**GOAL OF THE EXERCISE:** From the passage on Utica's population below, list every ethnic group whose share is given as less than 2%.

**SUPPLIED PASSAGE:**
※
The remainder of sizable ethnic groups include, as approximations: Slavs (18%) broken down as Poles (8.3%), Bosnians (7%) and Eastern Slavs at a combined (2.7%). Irish (11.3%), African Americans (10.5%), German (10.3%), ethnically English or American residents (8%), Puerto Ricans (6.8%). Burmese (3.5%), French and French-Canadians (2.7%), Arabs and Lebanese (2%), (non-Hispanic) Caribbean West Indies (1.8%), Dominicans (1.5%), Vietnamese (1.5%) and Cambodians (.7%). Iroquois or other (non-Hispanic) Amerindians (.3%).

| Racial composition | 2020 | 2010 | 1990 | 1970 | 1950 |
|---|---|---|---|---|---|
| White | 55.3% | 69.0% | 86.7% | 94.1% | 98.4% |
| —Non-Hispanic | 52.6% | 64.5% | 84.8% | 91.2% | n/a |
| African American | 17.3% | 15.3% | 10.5% | 5.6% | 1.6% |
| American Indians and Alaskan Natives | 0.3% | 0.3% | 0.3% | 0.2% | n/a |
| Asian | 12.7% | 7.2% | 1.1% | 0.1% | n/a |
| Other race | 6.2% | 3.9% | 1.5% | 0.1% | n/a |
| Two or more races | 8.1% | 4.0% | n/a | n/a | n/a |
| Hispanic or Latino (of any race) | 13.8% | 10.5% | 3.4% | 0.9% | n/a |

===2020 census===
As of the 2020 census, Utica had a population of 65,283. The median age was 34.7 years. 25.3% of residents were under the age of 18 and 15.4% of residents were 65 years of age or older. For every 100 females there were 94.6 males, and for every 100 females age 18 and over there were 91.7 males age 18 and over.
※
**DATA TO EXAMINE:**
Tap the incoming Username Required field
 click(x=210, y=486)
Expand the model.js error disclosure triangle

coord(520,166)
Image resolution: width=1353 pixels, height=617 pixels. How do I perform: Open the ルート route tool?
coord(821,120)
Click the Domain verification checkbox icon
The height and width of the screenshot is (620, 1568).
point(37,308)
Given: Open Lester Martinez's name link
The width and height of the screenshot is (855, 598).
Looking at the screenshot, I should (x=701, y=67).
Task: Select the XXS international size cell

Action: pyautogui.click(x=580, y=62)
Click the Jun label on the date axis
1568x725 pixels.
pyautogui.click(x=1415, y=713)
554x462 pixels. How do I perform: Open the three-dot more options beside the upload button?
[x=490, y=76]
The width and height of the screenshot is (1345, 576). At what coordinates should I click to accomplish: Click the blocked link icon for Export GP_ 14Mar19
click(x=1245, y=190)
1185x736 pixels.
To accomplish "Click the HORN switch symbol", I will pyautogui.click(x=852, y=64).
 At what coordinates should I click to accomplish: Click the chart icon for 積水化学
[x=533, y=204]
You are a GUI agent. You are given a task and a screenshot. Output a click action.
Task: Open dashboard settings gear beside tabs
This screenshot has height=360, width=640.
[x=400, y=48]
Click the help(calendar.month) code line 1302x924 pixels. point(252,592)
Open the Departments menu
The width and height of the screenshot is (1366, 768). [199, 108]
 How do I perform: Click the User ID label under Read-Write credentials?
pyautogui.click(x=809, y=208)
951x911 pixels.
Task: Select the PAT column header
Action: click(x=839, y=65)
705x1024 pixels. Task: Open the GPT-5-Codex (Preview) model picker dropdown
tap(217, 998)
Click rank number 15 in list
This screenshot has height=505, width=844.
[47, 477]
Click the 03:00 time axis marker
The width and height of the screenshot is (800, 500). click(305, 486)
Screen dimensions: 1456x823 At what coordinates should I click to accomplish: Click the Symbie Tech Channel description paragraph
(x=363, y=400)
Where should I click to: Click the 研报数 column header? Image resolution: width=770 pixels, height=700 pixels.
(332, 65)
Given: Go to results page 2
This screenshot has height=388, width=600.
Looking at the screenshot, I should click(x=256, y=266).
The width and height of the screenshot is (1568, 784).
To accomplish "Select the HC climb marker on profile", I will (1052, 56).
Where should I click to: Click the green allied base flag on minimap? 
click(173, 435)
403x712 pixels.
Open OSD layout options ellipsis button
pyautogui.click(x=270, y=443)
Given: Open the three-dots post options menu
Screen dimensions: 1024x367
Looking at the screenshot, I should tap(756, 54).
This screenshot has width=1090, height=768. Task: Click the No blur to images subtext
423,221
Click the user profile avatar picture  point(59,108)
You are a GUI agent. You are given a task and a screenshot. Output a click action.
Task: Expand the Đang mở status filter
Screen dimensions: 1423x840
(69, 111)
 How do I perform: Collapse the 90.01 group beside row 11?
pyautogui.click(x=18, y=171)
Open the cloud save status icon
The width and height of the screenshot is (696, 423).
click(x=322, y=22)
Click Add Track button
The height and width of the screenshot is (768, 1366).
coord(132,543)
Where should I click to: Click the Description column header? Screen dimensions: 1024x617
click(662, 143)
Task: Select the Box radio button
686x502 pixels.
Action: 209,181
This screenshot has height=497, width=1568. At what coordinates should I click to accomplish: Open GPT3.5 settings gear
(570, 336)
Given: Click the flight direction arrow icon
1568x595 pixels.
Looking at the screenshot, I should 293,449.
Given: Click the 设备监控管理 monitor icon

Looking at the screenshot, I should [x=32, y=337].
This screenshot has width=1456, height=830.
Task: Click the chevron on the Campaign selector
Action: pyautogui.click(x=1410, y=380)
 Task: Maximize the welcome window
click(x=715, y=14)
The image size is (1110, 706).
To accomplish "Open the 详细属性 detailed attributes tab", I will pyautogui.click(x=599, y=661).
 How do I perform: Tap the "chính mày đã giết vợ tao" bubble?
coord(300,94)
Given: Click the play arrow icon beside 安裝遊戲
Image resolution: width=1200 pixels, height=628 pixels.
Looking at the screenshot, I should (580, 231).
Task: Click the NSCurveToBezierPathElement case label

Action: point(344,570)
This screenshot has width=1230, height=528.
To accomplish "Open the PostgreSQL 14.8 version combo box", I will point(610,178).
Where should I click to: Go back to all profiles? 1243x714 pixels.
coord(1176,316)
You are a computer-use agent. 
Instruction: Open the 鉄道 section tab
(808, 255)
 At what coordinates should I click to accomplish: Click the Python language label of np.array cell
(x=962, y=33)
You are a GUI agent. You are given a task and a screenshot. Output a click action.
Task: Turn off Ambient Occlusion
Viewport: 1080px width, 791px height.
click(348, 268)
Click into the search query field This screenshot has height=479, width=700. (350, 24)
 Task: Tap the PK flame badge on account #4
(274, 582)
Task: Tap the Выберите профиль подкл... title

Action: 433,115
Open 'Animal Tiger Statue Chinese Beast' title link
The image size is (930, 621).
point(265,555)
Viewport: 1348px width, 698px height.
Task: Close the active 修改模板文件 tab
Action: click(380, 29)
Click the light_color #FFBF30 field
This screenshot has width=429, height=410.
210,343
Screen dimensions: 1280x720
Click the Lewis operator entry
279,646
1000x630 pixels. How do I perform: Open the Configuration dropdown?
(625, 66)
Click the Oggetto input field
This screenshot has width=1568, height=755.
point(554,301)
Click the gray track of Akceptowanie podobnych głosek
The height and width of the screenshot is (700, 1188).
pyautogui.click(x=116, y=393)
※
**WRITTEN SOLUTION:** (non-Hispanic) Caribbean West Indies, Dominicans, Vietnamese, Cambodians, Iroquois or other (non-Hispanic) Amerindians